Os neutrófilos ou polimorfonucleares têm núcleos formados por dois a cinco lóbulos (mais freqüentemente, três lobulos) ligados entre si por finas pontes de cromatina. Constituem importante defesa celular contra a invasão de microorganismos. Os neutrófilos no sangue circulante são esféricos e não fagocitam, mas se tornam amebóides e fagocitários tão logo toquem um substrato sólido sobre o qual possam emitir seus pseudópodos.

A bactéria invasora é rodeada por pseudópodos, que se fundem em torno dela. Assim, a bactéria finalmente ocupa um vacúolo (fagossomo) delimitado por uma membrana derivada da superfície do neutrófilo. Logo a seguir, os grânulos específicos situados nas proximidades fundem suas membranas com a dos fagossomos e esvaziam seu conteúdo no interior destes. Em seguida os grânulos azurófilos (lisossomos) descarregam suas enzimas no fagossomo, onde tem lugar a morte e digestão dos microorganismos. Bombas de prótons localizadas na membrana do fagossomo acidificam o interior deste vacúolo. O pH ácido pode matar bactérias e constitui ambiente adequado à atividade das hidrolases dos lissomos.

Durante a fagocitose há um aumento brusco e acentuado no consumo de oxigênio, devido a produção de peróxido de hidrogênio (bO2) e ânion (O2-), que é um radical livre, muito reativo, formado pela adição de um elétron ao oxigênio. Os anions superóxido e o peróxido de hidrogênio, ambos oxidantes enérgicos, são provavelmente os principais responsáveis pela morte das bactérias fagocitadas. Morto o microorganismo, as enzimas lisossômicas promovem sua hidrólise em moléculas pquenas que se difundem para fora do vacúolo. Como nem todas as bactérias são digeridas e nem todos os neutrófilos sobrevivem à ação bacteriana, pode aparecer um líquido viscoso, geralmente amarelado, contendo bactérias, neutrófilos mortos, material semidigerido e líquido extracelular, chamado pus.

EOSINÓFILOS

Eosinófilos

Os eosinófilos são muito menos numerosos do que os neutrófilos, constituindo apenas 2-3% do total de leucócitos. Seu núcleo, em geral, é bilobulado. O citoplasma do eosinófilos é quase inteiramente ocupado por grânulos específicos. O retículo endoplasmático, as mitocôndrias e o aparelho de Golgi são pouco desenvolvidos.

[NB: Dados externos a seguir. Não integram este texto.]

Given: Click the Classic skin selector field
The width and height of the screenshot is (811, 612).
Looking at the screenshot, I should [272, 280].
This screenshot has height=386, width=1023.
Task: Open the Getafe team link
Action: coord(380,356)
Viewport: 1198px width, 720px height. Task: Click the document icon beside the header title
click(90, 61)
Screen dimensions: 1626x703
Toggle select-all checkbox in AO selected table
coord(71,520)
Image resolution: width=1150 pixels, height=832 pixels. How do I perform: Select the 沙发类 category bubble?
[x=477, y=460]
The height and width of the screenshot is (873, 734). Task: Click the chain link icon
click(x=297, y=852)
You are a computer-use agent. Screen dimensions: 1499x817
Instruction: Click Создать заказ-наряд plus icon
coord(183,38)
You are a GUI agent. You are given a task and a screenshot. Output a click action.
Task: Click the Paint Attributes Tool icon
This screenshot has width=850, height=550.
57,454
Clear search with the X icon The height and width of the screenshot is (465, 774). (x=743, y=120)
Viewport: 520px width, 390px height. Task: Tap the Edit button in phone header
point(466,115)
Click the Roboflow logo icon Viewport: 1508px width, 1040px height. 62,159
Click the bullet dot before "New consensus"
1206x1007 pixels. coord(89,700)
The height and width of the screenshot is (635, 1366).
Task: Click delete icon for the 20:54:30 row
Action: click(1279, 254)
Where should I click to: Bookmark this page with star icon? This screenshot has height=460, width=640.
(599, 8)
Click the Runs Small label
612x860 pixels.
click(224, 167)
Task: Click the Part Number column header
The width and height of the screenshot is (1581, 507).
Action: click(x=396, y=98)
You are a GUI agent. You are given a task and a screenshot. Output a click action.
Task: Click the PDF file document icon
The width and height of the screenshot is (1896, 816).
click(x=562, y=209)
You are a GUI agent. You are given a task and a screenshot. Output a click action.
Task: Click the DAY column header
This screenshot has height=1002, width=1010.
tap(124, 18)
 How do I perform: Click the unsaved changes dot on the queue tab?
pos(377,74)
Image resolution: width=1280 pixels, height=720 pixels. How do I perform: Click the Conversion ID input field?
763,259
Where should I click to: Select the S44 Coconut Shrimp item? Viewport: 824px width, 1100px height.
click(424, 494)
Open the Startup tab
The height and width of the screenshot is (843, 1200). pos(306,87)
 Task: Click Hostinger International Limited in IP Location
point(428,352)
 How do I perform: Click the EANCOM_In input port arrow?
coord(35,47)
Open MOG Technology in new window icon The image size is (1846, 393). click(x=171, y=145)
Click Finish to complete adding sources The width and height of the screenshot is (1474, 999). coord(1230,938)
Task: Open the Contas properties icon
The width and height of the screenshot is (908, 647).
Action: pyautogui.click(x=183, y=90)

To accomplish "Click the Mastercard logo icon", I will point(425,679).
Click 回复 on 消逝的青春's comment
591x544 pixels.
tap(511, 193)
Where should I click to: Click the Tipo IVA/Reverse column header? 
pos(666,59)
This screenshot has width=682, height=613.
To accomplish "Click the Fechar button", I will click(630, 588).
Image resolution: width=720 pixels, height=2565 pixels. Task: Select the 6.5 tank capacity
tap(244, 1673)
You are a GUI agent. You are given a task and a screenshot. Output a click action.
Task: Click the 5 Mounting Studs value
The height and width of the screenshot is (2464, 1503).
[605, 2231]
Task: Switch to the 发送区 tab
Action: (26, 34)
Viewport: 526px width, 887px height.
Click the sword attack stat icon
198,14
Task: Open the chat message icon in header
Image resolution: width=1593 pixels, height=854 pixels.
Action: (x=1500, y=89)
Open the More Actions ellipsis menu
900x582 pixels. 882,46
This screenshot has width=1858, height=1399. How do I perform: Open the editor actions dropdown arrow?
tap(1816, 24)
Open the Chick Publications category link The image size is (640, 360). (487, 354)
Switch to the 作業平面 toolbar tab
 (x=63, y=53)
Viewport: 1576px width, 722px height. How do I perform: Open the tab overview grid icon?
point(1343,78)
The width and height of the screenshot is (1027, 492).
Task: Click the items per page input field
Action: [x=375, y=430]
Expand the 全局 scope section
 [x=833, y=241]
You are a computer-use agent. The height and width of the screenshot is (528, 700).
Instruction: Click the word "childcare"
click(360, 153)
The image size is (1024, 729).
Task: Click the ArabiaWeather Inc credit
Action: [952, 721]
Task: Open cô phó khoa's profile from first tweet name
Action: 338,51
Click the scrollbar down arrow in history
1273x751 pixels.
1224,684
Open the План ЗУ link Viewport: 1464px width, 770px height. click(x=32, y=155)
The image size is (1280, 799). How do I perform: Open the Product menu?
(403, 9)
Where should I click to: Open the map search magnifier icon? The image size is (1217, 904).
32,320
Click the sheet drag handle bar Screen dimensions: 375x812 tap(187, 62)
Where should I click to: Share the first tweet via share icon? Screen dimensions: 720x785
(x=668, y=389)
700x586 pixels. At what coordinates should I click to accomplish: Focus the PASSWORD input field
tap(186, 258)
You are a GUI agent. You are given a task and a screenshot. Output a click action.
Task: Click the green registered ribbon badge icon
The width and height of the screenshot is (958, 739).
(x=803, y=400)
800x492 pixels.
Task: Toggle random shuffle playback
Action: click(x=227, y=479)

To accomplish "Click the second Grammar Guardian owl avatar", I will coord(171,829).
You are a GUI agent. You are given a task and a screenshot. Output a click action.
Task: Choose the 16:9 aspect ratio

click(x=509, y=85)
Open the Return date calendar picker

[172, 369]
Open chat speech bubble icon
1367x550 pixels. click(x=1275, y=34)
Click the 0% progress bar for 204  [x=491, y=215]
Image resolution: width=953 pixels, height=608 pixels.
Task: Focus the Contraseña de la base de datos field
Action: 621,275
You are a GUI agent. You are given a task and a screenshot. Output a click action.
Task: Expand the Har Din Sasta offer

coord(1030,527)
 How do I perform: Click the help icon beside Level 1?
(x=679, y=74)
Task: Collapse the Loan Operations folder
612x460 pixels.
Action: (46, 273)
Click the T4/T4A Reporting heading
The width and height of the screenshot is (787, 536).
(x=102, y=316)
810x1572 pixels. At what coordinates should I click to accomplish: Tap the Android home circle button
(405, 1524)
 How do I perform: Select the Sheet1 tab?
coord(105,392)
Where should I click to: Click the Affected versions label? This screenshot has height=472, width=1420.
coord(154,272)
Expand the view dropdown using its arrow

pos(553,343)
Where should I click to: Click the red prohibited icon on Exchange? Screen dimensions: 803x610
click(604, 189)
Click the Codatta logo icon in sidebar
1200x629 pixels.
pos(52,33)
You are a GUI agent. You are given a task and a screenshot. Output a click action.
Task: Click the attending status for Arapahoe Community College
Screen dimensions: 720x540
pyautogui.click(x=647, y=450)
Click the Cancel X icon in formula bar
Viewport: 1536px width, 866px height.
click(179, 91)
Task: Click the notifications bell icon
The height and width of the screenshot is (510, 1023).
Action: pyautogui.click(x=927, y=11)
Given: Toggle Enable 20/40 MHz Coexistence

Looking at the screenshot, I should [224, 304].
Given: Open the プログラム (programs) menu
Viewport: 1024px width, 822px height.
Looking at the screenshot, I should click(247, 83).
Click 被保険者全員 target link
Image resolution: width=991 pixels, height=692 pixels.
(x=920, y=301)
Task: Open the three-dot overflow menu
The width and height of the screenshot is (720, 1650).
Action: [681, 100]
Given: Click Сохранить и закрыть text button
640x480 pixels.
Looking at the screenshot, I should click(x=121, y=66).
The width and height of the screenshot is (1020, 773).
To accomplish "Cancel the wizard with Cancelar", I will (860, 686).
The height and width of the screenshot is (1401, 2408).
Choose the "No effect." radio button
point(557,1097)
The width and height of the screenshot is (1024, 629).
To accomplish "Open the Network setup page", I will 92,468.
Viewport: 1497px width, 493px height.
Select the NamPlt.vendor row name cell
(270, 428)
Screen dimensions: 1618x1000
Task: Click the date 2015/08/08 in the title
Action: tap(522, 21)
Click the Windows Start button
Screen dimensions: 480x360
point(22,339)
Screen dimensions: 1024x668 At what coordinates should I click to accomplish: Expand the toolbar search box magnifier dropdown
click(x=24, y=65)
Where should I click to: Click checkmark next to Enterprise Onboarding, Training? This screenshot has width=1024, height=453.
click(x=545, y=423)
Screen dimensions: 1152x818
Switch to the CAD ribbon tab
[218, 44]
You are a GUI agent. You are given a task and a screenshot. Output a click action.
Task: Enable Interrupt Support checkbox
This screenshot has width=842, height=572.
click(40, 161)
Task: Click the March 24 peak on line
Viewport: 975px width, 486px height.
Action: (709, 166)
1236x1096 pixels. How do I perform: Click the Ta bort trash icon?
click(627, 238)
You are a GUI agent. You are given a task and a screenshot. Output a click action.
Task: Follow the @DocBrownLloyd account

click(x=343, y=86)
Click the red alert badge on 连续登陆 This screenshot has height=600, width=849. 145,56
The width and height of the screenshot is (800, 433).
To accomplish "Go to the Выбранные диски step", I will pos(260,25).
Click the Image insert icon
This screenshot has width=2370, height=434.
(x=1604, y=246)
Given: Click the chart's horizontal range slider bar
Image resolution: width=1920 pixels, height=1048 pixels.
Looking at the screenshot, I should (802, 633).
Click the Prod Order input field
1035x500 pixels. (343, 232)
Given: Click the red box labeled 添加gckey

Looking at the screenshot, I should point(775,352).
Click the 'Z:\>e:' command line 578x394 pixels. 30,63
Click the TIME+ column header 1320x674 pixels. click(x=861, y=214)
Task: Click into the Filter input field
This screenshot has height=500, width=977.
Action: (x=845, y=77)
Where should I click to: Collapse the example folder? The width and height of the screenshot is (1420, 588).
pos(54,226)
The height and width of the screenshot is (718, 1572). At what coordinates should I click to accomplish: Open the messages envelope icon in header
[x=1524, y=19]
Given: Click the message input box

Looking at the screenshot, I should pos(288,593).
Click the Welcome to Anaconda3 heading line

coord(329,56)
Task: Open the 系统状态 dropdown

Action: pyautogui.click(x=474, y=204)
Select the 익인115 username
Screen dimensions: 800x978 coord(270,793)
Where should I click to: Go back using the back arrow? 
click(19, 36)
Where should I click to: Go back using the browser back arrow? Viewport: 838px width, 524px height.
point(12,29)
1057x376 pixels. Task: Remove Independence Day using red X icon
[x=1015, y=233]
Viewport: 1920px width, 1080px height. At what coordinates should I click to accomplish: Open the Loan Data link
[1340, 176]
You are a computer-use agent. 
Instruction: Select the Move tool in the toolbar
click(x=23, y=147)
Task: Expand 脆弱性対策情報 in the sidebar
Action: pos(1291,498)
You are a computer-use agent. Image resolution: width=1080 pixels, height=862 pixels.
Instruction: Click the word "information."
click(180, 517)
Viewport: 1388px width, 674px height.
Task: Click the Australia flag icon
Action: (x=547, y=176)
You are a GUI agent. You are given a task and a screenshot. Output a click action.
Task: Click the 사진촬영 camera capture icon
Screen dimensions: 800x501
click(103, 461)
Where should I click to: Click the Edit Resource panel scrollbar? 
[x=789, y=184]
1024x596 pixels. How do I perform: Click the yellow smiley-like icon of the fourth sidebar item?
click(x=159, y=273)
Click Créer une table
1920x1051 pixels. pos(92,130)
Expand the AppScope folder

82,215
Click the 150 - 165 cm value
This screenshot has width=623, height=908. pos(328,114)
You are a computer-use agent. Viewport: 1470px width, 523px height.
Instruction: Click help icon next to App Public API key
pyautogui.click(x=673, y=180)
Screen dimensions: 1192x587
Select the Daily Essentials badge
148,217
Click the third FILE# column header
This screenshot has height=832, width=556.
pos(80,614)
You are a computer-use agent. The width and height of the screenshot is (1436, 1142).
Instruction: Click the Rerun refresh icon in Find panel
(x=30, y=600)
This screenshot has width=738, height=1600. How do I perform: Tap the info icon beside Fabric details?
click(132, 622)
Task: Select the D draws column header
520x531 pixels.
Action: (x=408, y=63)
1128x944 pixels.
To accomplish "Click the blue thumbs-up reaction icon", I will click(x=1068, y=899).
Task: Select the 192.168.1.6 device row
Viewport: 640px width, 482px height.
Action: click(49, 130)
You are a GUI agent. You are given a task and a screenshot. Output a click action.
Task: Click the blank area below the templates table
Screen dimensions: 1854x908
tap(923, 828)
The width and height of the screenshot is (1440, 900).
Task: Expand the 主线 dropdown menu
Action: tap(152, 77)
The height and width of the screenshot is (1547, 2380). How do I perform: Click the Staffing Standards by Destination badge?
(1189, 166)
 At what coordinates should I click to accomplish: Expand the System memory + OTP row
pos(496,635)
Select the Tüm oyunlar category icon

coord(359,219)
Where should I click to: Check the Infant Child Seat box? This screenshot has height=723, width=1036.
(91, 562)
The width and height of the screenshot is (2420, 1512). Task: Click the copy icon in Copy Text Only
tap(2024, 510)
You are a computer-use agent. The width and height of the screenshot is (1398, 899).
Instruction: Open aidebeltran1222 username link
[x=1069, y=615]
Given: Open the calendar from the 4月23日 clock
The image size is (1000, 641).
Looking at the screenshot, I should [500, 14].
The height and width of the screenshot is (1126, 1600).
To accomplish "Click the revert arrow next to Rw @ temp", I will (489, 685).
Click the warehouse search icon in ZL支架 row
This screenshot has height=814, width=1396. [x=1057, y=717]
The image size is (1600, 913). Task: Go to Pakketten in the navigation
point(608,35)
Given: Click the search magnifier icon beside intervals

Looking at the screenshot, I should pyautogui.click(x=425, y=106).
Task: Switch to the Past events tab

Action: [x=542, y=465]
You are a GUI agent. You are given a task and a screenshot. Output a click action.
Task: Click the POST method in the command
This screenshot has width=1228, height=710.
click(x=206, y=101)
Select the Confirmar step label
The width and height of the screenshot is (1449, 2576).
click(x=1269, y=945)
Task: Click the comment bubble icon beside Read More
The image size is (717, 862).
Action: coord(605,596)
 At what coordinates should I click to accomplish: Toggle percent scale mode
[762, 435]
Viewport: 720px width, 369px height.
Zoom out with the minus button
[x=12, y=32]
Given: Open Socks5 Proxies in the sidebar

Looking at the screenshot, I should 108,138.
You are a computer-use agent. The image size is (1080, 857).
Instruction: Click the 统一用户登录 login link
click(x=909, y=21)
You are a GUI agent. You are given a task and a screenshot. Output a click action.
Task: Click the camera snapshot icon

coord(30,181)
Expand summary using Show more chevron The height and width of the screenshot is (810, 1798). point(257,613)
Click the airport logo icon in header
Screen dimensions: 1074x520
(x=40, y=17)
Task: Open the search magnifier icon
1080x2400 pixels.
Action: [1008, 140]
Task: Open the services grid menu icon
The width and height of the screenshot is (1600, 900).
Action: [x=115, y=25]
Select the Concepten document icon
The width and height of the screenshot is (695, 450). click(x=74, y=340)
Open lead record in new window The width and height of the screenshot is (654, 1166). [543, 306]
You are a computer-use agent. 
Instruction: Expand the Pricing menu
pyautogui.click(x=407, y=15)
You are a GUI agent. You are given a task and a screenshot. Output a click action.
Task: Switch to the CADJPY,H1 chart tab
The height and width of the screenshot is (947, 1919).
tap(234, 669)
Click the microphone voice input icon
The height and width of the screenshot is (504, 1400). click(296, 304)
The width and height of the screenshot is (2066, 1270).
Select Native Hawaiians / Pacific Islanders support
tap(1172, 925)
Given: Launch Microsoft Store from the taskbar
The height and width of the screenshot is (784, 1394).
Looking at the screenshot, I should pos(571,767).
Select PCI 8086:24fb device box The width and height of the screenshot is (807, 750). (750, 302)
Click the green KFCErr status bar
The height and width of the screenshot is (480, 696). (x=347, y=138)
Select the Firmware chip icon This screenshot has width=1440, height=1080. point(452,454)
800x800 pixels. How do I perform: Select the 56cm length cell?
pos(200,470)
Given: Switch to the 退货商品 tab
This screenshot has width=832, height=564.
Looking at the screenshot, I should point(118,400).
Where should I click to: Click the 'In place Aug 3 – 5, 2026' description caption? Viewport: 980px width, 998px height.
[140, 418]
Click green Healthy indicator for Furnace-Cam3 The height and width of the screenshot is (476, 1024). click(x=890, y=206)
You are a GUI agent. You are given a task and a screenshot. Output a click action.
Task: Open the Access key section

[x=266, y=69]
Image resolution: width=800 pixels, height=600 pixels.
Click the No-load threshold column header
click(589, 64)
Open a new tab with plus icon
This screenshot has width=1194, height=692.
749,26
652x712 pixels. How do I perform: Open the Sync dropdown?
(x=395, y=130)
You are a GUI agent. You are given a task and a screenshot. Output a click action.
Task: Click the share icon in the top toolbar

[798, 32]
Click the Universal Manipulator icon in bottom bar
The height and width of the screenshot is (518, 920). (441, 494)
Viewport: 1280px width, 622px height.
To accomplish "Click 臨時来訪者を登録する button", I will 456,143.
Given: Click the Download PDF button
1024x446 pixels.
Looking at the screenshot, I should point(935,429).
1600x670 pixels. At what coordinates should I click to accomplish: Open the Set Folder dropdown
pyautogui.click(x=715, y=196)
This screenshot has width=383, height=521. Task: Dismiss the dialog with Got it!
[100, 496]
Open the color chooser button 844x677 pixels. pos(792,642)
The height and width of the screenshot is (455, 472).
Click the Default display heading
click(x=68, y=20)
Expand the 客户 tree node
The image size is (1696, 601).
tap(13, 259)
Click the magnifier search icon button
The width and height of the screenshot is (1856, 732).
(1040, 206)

Essas células fagocitam e eliminam complexos de antígenos com anticorpo que aparecem em casos de alergia, como a asma brônquica. Observou-se experimentalmente que o eosinófilo não fagocita antígeno (soroalbumina bovina) nem seu anticorpo (gamaglobulina específica) isoladamente. Todavia, o eosinófilo fagocita o complexo desse antígeno com seu anticorpo. Esses granulócitos são atraídos para as áreas de inflamação alérgica pela histamina, produzida principalmente por basófilos e mastócitos. Há evidências de que os eosinófilos produzam moléculas que inativem leucotrienos e histamina, assim modulando a inflamação.

Através de proteína básica e outras, os eosinófilos participam da defesa contra os parasitas, como, por exemplo, o Schistosoma mansoni e o Trypanosoma cruzi. Tanto nas parasitoses como nos casos de alergia, aumentam o número de eosinófilos no sangue (eosinofilia).

Os eosinófilos não são células especializadas para a fagocitose de microorganismos. Sua atividade defensiva é realizada pela liberação do conteúdo de seus grânulos para o meio extracelular e pela fagocitose de complexo antígeno-anticorpo.

Os corticoesteróides (hormônio da camada cortical da adrenal) induzem uma queda imediata na concentração dos eosinófilos do sangue e nos locais de inflamação. Esses hormonios interferem na passagem dos eosinófilos da medula óssea, onde são produzidos, para a corrente circulatória.